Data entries
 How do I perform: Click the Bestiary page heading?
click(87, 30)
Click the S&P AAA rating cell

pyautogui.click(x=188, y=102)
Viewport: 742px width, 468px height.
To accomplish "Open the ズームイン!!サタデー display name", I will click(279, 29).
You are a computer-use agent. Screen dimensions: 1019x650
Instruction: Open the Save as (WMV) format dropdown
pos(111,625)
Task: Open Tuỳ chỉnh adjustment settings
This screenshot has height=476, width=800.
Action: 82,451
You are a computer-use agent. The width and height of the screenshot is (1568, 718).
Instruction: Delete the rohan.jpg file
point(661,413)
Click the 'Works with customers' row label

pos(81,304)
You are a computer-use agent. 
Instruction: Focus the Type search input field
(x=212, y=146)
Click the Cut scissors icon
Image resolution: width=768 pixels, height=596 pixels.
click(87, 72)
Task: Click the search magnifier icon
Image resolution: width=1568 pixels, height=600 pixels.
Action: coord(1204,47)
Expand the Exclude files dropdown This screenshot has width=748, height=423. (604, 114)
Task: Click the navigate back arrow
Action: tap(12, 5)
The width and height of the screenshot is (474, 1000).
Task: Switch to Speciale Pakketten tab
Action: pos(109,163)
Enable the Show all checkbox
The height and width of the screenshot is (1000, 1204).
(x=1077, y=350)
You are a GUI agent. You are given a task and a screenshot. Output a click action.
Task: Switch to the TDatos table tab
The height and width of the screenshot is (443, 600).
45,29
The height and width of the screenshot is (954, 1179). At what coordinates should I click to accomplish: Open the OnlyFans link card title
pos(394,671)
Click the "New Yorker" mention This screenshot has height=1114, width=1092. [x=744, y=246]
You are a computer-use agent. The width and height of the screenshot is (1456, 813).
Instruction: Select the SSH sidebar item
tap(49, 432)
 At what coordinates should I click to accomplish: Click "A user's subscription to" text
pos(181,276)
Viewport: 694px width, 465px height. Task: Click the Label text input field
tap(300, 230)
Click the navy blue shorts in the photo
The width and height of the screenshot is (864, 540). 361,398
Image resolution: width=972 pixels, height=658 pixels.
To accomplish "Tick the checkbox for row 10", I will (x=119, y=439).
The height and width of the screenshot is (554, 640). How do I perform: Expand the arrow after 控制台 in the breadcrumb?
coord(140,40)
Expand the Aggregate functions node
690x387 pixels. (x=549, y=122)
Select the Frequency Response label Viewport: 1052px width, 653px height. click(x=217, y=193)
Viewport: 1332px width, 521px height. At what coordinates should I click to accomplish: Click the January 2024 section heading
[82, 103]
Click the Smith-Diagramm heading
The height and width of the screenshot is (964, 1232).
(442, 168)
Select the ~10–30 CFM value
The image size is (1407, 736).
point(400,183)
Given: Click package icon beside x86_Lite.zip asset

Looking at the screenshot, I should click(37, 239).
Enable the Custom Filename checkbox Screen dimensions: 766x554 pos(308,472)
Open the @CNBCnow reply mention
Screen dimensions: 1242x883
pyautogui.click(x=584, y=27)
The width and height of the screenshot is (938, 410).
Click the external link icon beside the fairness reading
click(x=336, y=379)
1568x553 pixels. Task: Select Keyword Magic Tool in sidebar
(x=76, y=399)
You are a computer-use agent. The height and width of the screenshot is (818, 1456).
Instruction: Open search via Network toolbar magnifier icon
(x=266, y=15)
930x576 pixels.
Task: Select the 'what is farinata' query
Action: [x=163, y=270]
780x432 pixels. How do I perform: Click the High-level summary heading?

§ EXERCISE INSTRUCTIONS:
The answer is the data above, retyped exactly in full.

§ TASK RESULT:
 How do I perform: Click the Bestiary page heading?
click(87, 30)
Click the S&P AAA rating cell

pyautogui.click(x=188, y=102)
Viewport: 742px width, 468px height.
To accomplish "Open the ズームイン!!サタデー display name", I will click(279, 29).
You are a computer-use agent. Screen dimensions: 1019x650
Instruction: Open the Save as (WMV) format dropdown
pos(111,625)
Task: Open Tuỳ chỉnh adjustment settings
This screenshot has height=476, width=800.
Action: 82,451
You are a computer-use agent. The width and height of the screenshot is (1568, 718).
Instruction: Delete the rohan.jpg file
point(661,413)
Click the 'Works with customers' row label

pos(81,304)
You are a computer-use agent. 
Instruction: Focus the Type search input field
(x=212, y=146)
Click the Cut scissors icon
Image resolution: width=768 pixels, height=596 pixels.
click(87, 72)
Task: Click the search magnifier icon
Image resolution: width=1568 pixels, height=600 pixels.
Action: coord(1204,47)
Expand the Exclude files dropdown This screenshot has width=748, height=423. (604, 114)
Task: Click the navigate back arrow
Action: tap(12, 5)
The width and height of the screenshot is (474, 1000).
Task: Switch to Speciale Pakketten tab
Action: pos(109,163)
Enable the Show all checkbox
The height and width of the screenshot is (1000, 1204).
(x=1077, y=350)
You are a GUI agent. You are given a task and a screenshot. Output a click action.
Task: Switch to the TDatos table tab
The height and width of the screenshot is (443, 600).
45,29
The height and width of the screenshot is (954, 1179). At what coordinates should I click to accomplish: Open the OnlyFans link card title
pos(394,671)
Click the "New Yorker" mention This screenshot has height=1114, width=1092. [x=744, y=246]
You are a computer-use agent. The width and height of the screenshot is (1456, 813).
Instruction: Select the SSH sidebar item
tap(49, 432)
 At what coordinates should I click to accomplish: Click "A user's subscription to" text
pos(181,276)
Viewport: 694px width, 465px height. Task: Click the Label text input field
tap(300, 230)
Click the navy blue shorts in the photo
The width and height of the screenshot is (864, 540). 361,398
Image resolution: width=972 pixels, height=658 pixels.
To accomplish "Tick the checkbox for row 10", I will (x=119, y=439).
The height and width of the screenshot is (554, 640). How do I perform: Expand the arrow after 控制台 in the breadcrumb?
coord(140,40)
Expand the Aggregate functions node
690x387 pixels. (x=549, y=122)
Select the Frequency Response label Viewport: 1052px width, 653px height. click(x=217, y=193)
Viewport: 1332px width, 521px height. At what coordinates should I click to accomplish: Click the January 2024 section heading
[82, 103]
Click the Smith-Diagramm heading
The height and width of the screenshot is (964, 1232).
(442, 168)
Select the ~10–30 CFM value
The image size is (1407, 736).
point(400,183)
Given: Click package icon beside x86_Lite.zip asset

Looking at the screenshot, I should click(37, 239).
Enable the Custom Filename checkbox Screen dimensions: 766x554 pos(308,472)
Open the @CNBCnow reply mention
Screen dimensions: 1242x883
pyautogui.click(x=584, y=27)
The width and height of the screenshot is (938, 410).
Click the external link icon beside the fairness reading
click(x=336, y=379)
1568x553 pixels. Task: Select Keyword Magic Tool in sidebar
(x=76, y=399)
You are a computer-use agent. The height and width of the screenshot is (818, 1456).
Instruction: Open search via Network toolbar magnifier icon
(x=266, y=15)
930x576 pixels.
Task: Select the 'what is farinata' query
Action: [x=163, y=270]
780x432 pixels. How do I perform: Click the High-level summary heading?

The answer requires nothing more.